Project Nimbus is the controversial $1.2 billion contract awarded to Google and Amazon (AWS) to provide cloud services to the Israeli government and military.8 The project includes strict provisions preventing the tech giants from shutting down services due to boycott pressure.
To fulfill this contract, Microsoft (Azure), AWS, and Google have built massive datacenter regions in Israel. Microsoft’s Israel Region launched in 2023.39
The ChaosDB vulnerability 14 serves as a stark warning about cloud sovereignty. The fact that Israeli researchers (Wiz) could access the databases of US corporations (Coca-Cola) hosted on US infrastructure (Azure) highlights the borderless nature of cyber-risk. However, it also highlights the privileged position of Israeli cyber-firms within the global cloud ecosystem. They are the auditors, the gatekeepers, and the protectors.

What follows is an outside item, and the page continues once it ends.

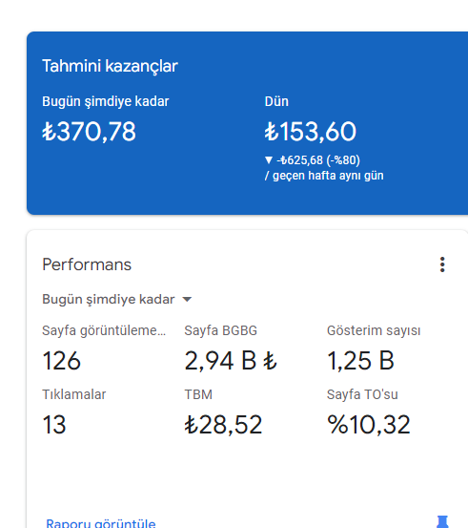
Task: Select the "Sayfa TO'su" value %10,32
Action: (x=369, y=425)
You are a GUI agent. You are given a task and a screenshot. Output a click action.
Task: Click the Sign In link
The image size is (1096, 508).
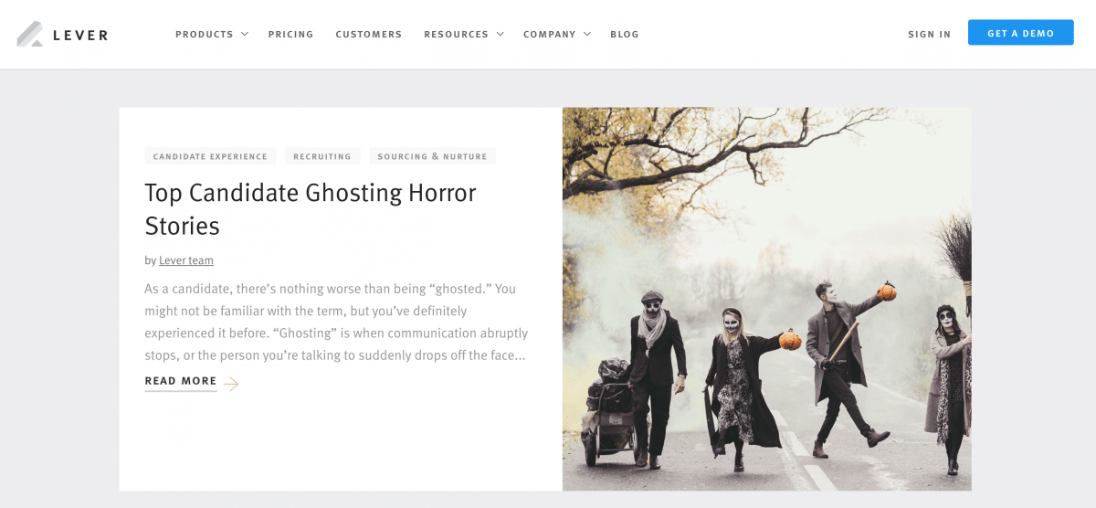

TCCC’s data is effectively under their jurisdiction, regardless of where it is physically stored.
To visualize the extent of this integration, we present the following data tables derived from the audit findings.
| Vendor | Core Function | TCCC/Bottler Usage Status | Founder Origins | Complicity Risk Factor |
|---|---|---|---|---|
| Wiz | Cloud Security (CNAPP) | Global / Strategic (Fortune 500 Customer) | Unit 8200 (Rappaport et al.) | High. Deep integration; ChaosDB incident confirmed access to TCCC data. |
| Check Point | Network Security | Global / Legacy | Unit 8200 (Gil Shwed) | High. Perimeter defense monopoly; strategic alliance with Wiz. |
| Claroty | OT/ICS Security | Critical (CCEP Manufacturing) | Team8 (Unit 8200 Foundry) | Systemic. Secures physical means of production; effectively critical infrastructure defense. |
| CyberArk | Identity Security (PAM) | Critical (CCEP, HBC) | Israeli Cyber Sector | High. Controls admin access; “Keys to the Kingdom.” |
| Trax | Retail Analytics | Operational (Amatil, HBC) | Israeli R&D | Medium/High. Surveillance of retail environments and workforce. |
| Trigo | Autonomous Stores | Pilot / Strategic (Costa, Retail Partners) | Unit 8200 (Michael Gabay) | High. Normalization of biometric/behavioral surveillance. |
| Bringg | Logistics | Operational | The Bridge / Unit 8200 | Medium. Logistics optimization derived from military logistics. |
| Startup | Technology | Connection to Defense Sector | TCCC Relationship |
|---|---|---|---|
| Market Beyond | Shopper Intelligence | Advisor: Pinhas Buchris (Ex-Director MoD, Unit 8200) | Validated via The Bridge; commercial deployment. |
| DOV-E | Ultrasonic Connectivity | Founders: Unit 8200 Veterans | Validated via The Bridge. |
| Cimagine | Augmented Reality | Standard “Start-Up Nation” Profile | Acquired by Snap after TCCC incubation. |
Based on the evidence presented in Sections 1 through 7, The Coca-Cola Company is assigned a Digital Complicity Score of SYSTEMIC.
Justification:
The Coca-Cola Company presents a paradox. Marketing campaigns emphasize community, joy, and open-heartedness. Yet, the technographic reality reveals a corporation deeply embedded in the economics of surveillance and control. By outsourcing its cybersecurity to the graduates of Unit 8200, manufacturing in settlement industrial zones, and pioneering the use of “frictionless” monitoring in retail, Coca-Cola has aligned its digital future with the technological trajectory of the Israeli state.
For stakeholders concerned with digital rights, privacy, and international law, this audit confirms that Coca-Cola is not a bystander. It is a key node in the global network that monetizes and legitimizes the technology of occupation.